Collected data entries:
....

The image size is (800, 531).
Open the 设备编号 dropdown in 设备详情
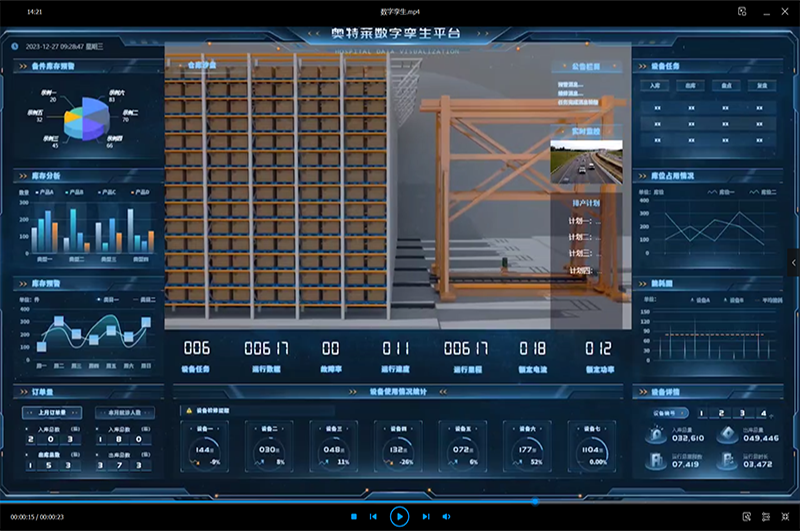point(668,412)

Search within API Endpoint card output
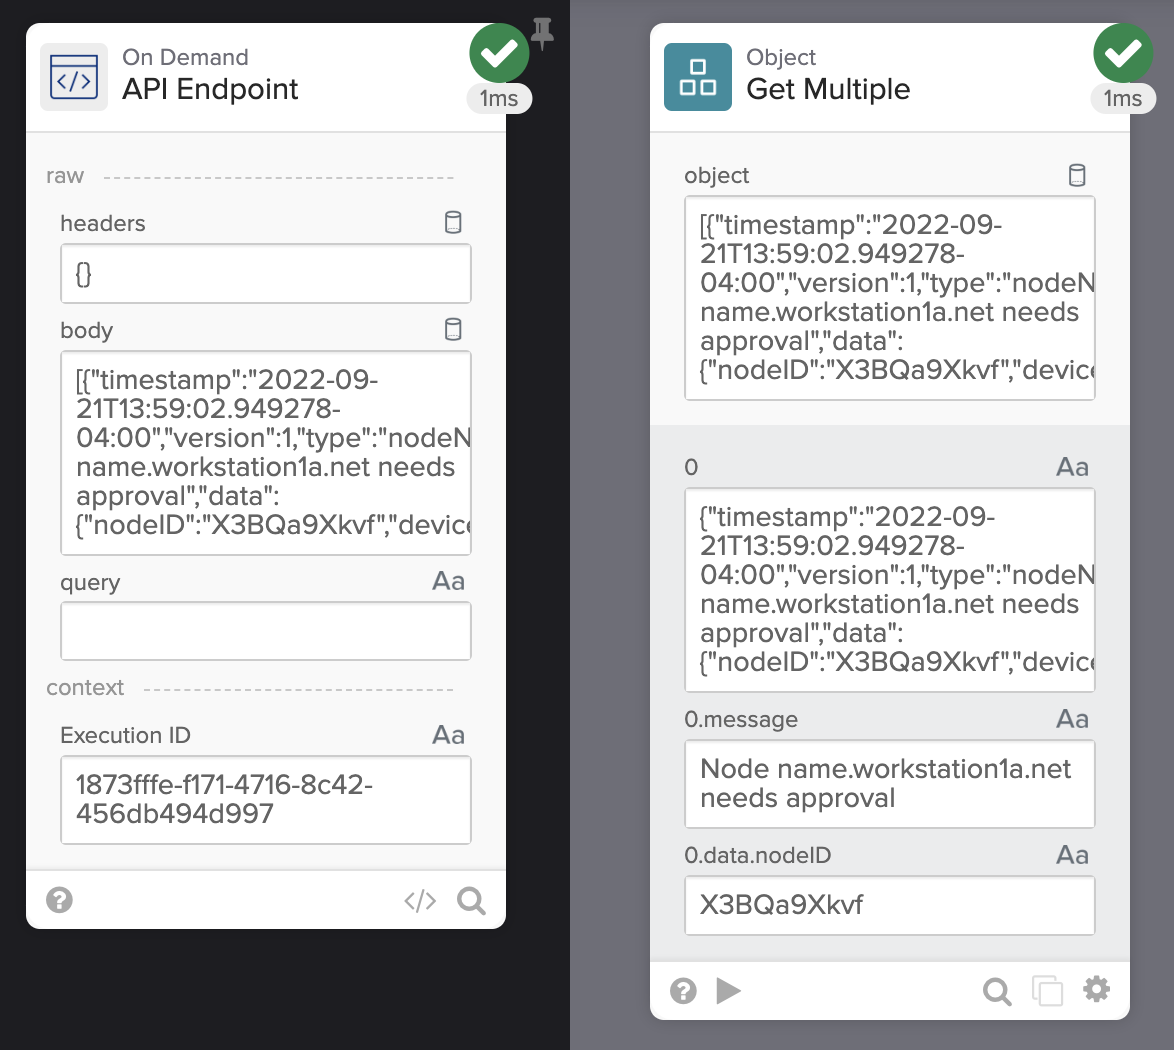(471, 901)
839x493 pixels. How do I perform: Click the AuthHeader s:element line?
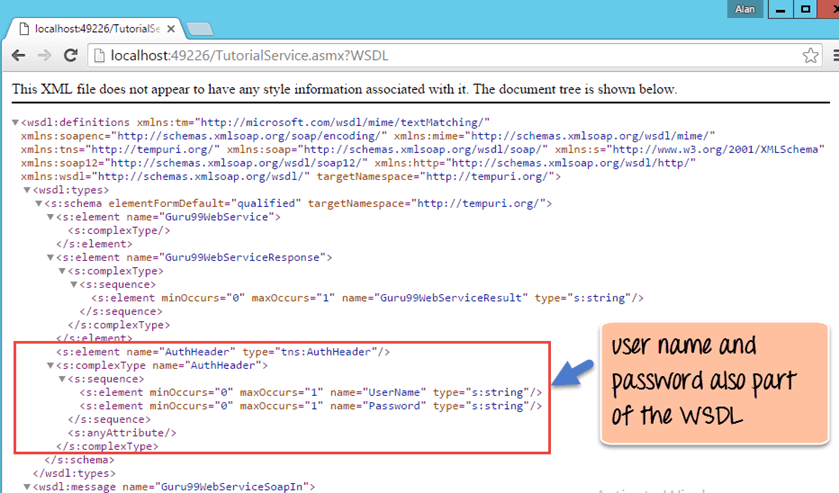pos(222,351)
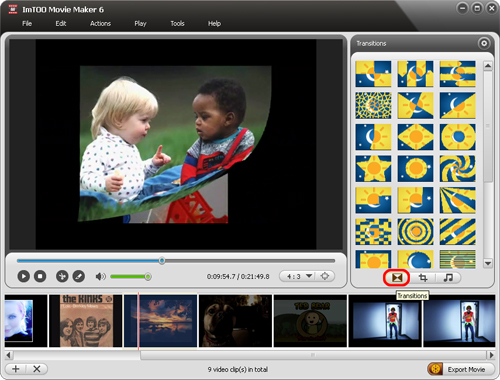Open the Transitions panel settings gear

pos(484,43)
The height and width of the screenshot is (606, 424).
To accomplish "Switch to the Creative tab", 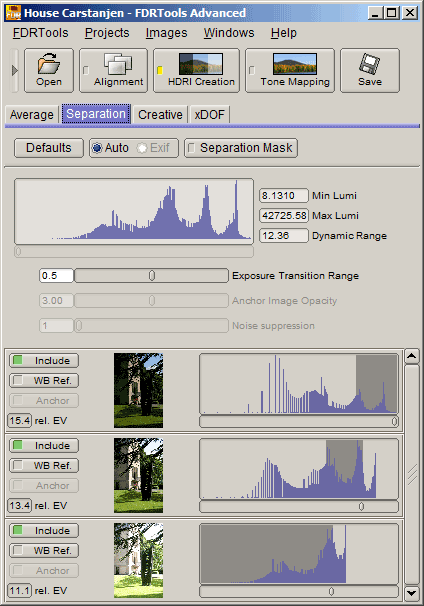I will (x=160, y=115).
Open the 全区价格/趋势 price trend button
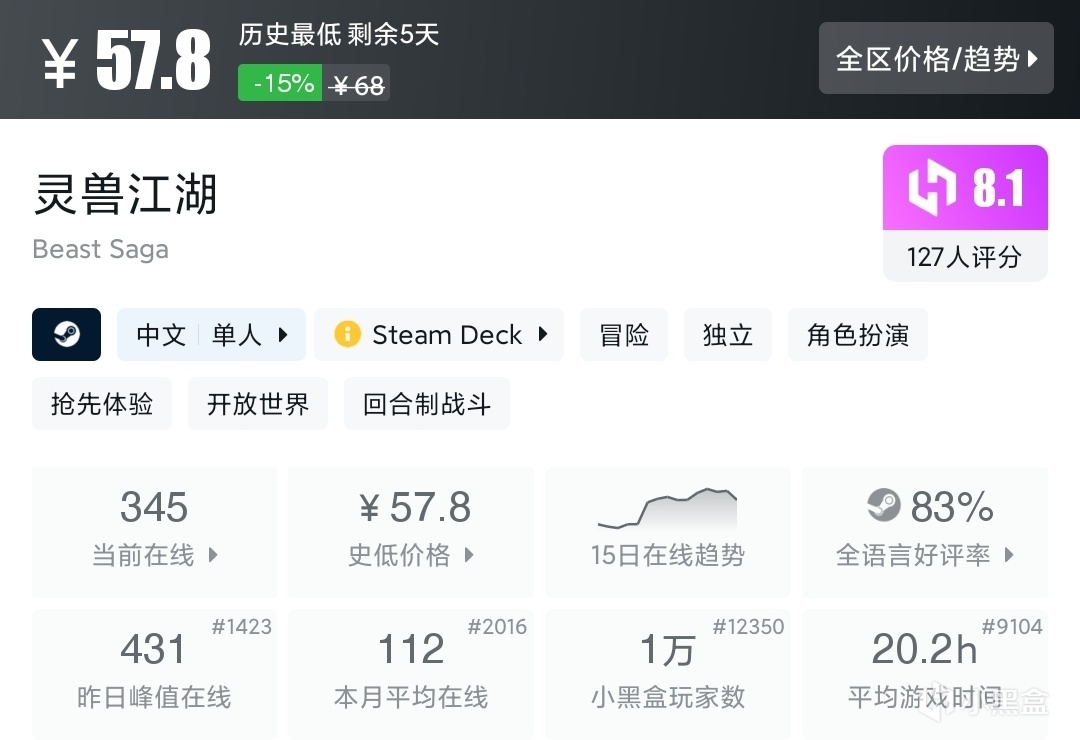Screen dimensions: 1080x740 pos(936,58)
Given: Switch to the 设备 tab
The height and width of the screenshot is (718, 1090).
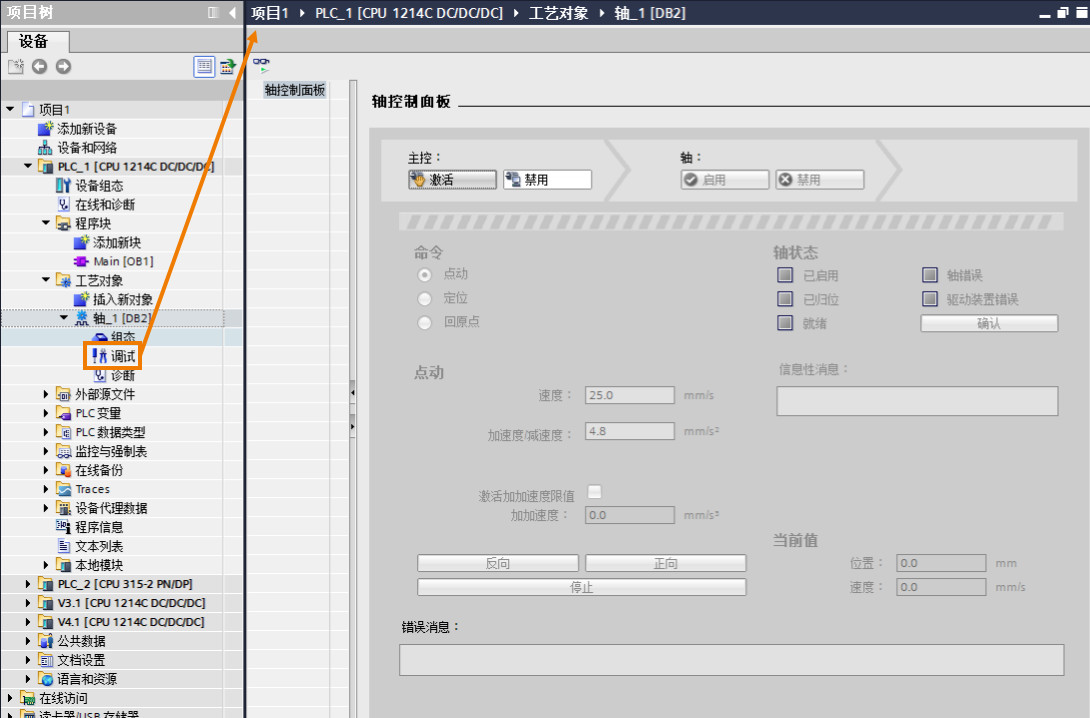Looking at the screenshot, I should tap(34, 41).
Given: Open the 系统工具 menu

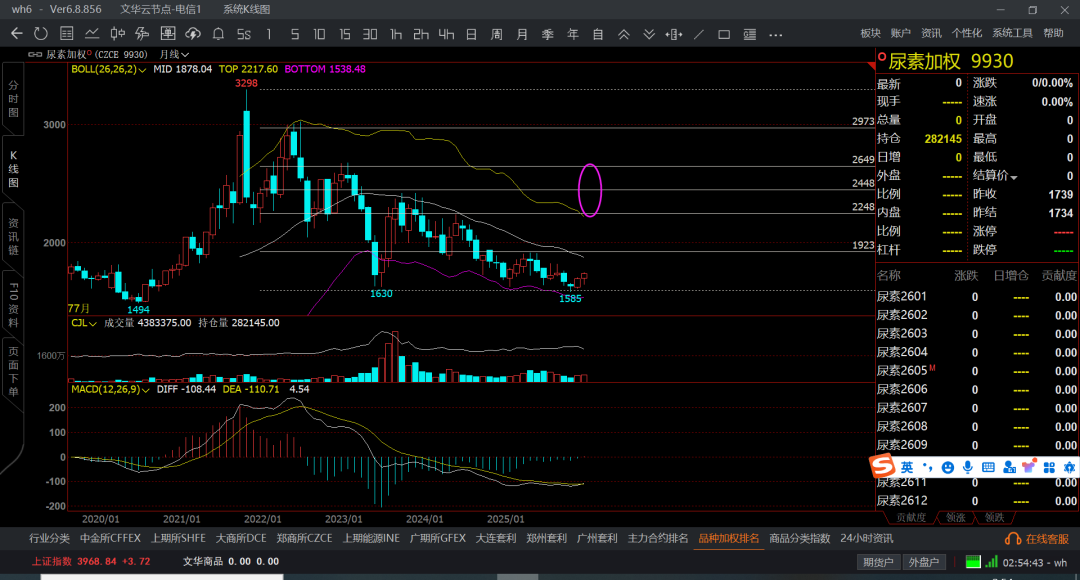Looking at the screenshot, I should (1011, 34).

....

*EXERCISE GOAL*.
Only the lines from the one with "Given: Switch to the 设备 tab" through the final line of the entries above should be transcribed, exactly and without pictures.

*EXERCISE SOLUTION*.
Given: Switch to the 设备 tab
The height and width of the screenshot is (718, 1090).
Looking at the screenshot, I should tap(34, 41).
Given: Open the 系统工具 menu

Looking at the screenshot, I should (1011, 34).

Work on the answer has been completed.